On the first day, we mountain biked from the top of Abra Malaga (4,200m altitude) for three hours until we reached the jungle town of Santa Maria, where we then went rafting down the rapids and spent the night.
The second day, we walked a section of the Inka Trail, completing a total of 16km, and finishing at the Santa Theresa hot springs.
On the morning of the third day, we zip lined 150m above the rivers and jungle followed by walking the train tracks to the town of Aguas Calientes in the afternoon.
The fourth and final day, we woke up at 4:30am to make our way up to Machu Picchu. Reaching Machu Picchu was a seriously cool experience. If you didn’t already know, it is one of the Seven Wonders of the World and I recommend everybody visit if they ever find themselves in Peru!

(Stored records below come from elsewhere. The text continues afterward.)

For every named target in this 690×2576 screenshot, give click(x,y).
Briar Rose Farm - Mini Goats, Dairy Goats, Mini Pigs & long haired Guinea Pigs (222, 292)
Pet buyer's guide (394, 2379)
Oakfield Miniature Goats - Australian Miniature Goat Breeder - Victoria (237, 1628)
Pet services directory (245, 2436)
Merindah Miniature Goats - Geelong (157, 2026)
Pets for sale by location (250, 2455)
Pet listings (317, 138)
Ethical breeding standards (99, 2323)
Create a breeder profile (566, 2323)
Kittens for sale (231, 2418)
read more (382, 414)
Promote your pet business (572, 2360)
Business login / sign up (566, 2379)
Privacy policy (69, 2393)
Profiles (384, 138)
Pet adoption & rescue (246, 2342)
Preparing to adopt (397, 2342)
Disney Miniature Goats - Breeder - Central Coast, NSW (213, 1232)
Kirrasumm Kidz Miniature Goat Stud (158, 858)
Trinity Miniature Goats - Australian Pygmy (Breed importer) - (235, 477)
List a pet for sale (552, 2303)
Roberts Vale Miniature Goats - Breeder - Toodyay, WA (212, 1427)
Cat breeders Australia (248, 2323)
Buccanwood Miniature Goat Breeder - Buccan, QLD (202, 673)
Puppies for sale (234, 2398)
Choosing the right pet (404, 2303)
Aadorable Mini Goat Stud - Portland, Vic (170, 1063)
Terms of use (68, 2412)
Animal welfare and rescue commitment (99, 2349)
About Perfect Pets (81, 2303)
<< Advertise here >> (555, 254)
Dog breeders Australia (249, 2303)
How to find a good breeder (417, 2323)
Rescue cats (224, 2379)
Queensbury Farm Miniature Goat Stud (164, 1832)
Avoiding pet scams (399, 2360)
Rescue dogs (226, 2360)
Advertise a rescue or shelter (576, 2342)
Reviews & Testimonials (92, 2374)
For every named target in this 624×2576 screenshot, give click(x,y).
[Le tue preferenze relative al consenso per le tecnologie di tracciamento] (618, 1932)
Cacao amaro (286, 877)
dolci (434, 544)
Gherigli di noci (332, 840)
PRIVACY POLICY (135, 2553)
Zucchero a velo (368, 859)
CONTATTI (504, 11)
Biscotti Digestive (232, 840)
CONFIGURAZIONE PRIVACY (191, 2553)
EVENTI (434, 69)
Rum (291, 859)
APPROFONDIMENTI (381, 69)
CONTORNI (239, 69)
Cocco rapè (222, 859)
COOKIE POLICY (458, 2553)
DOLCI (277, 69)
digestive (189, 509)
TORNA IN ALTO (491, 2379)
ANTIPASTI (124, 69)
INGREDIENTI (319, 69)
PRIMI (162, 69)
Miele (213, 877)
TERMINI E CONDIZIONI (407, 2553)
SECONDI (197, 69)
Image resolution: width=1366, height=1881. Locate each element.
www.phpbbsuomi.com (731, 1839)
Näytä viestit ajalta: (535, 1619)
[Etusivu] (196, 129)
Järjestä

When booking my trip, I decided to purchase a ticket to walk the neighboring mountain, Huayna Picchu, as once you are at the top of this, you can overlook the ruins of Machu Picchu. With the rain pouring down, I was super close to flagging the difficult walk up…but I pulled out my plastic poncho and got myself to the top! Unfortunately, I couldn’t see the view through the fog and rain, but it was incredible being up that high – and I developed a massive appreciation for the ancient civilizations that built the narrow, near-vertical steps into the mountain, without the assistance of modern tools. Builders these days have it easy in comparison.
All in all, I would recommend going to Cusco and trekking Machu Picchu! And would do some volunteering, if you can, while you’re at it. Any help makes a massive difference to the impoverished towns in the area.